■ **Source material**:
== == ==

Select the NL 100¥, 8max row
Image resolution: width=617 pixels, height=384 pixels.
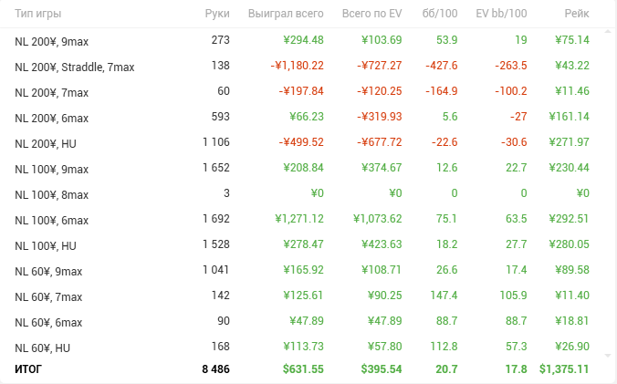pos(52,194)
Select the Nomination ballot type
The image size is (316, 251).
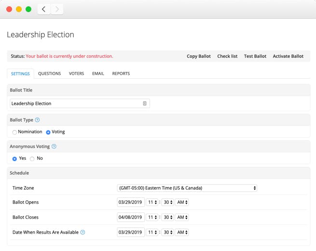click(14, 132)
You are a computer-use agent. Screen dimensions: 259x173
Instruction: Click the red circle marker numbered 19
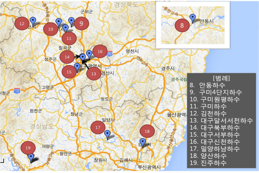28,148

== == ==

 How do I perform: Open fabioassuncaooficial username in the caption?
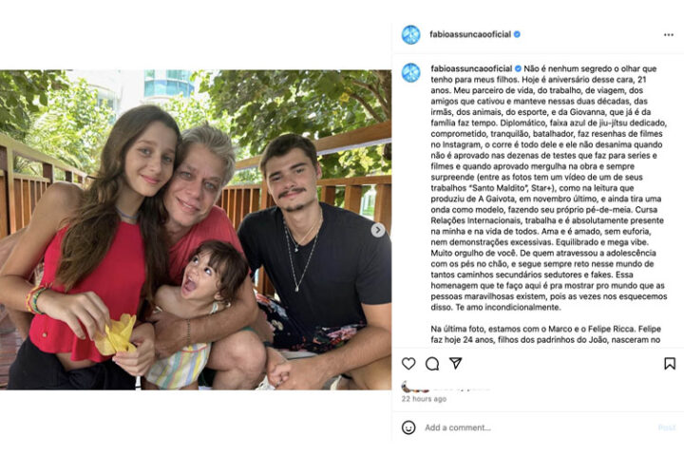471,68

== == ==

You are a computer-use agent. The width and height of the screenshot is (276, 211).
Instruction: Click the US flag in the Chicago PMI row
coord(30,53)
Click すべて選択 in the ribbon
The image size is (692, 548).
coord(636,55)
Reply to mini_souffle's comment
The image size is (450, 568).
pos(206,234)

== == ==

■ **Task objective**: In the stretch of entries from "Click すべて選択 in the ribbon" through "pos(206,234)", switch "ribbon" to "toolbar" and write those lines out again with nothing else changed.

■ **Result of the task**:
Click すべて選択 in the toolbar
The image size is (692, 548).
coord(636,55)
Reply to mini_souffle's comment
The image size is (450, 568).
pos(206,234)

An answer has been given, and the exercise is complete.